> What you will do:
Use the entries below and reproduce exactly the lines from the one containing "Models (63, 56)" down to the one containing "Use necessary cookies only (117, 1437)", both of them included.

(Collected data)
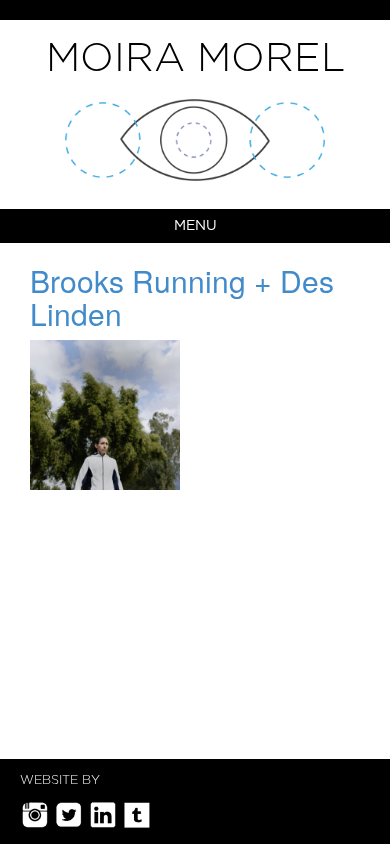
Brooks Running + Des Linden (182, 297)
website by (60, 780)
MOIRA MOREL (195, 59)
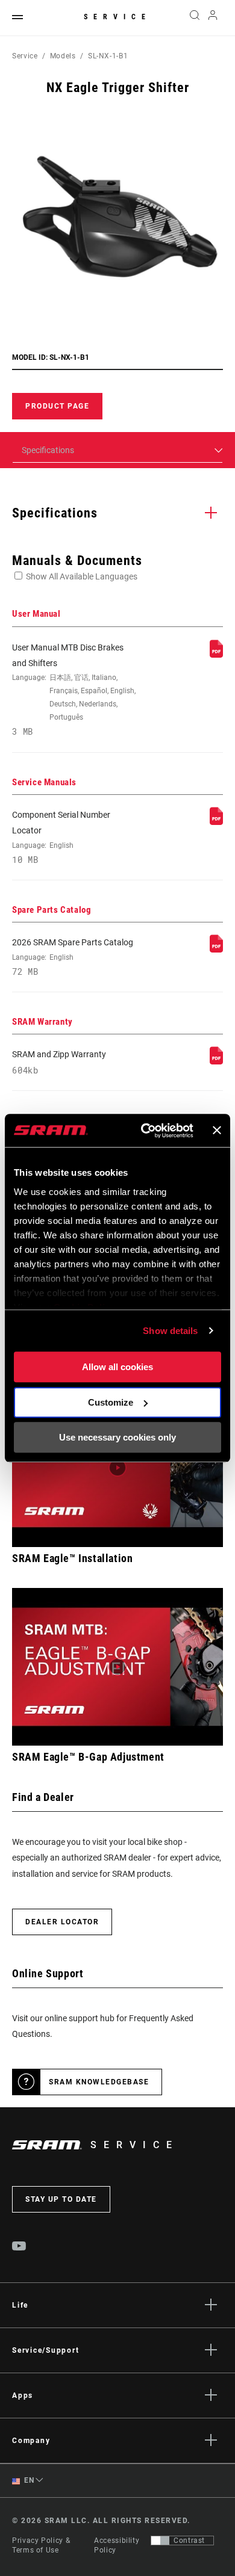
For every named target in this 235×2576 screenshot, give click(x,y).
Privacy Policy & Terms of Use (41, 2545)
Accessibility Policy (116, 2545)
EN (28, 2480)
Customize (110, 1402)
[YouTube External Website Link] (19, 2247)
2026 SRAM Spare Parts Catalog (72, 956)
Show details (170, 1331)
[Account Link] (213, 18)
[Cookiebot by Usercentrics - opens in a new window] (144, 1130)
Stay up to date (61, 2199)
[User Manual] (216, 654)
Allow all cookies (117, 1367)
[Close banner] (217, 1130)
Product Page (57, 406)
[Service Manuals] (216, 822)
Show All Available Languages (81, 576)
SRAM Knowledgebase (99, 2082)
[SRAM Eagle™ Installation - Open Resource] (117, 1468)
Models (63, 56)
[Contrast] (160, 2540)
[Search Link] (194, 18)
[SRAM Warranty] (216, 1061)
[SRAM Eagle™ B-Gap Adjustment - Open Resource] (117, 1667)
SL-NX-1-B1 (108, 56)
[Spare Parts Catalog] (216, 949)
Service (117, 17)
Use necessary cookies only (117, 1437)
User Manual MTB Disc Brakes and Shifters (74, 690)
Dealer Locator (62, 1922)
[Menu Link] (17, 17)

> Exercise output:
Models (63, 56)
[Contrast] (160, 2540)
[Search Link] (194, 18)
[SRAM Warranty] (216, 1061)
[SRAM Eagle™ B-Gap Adjustment - Open Resource] (117, 1667)
SL-NX-1-B1 (108, 56)
[Spare Parts Catalog] (216, 949)
Service (117, 17)
Use necessary cookies only (117, 1437)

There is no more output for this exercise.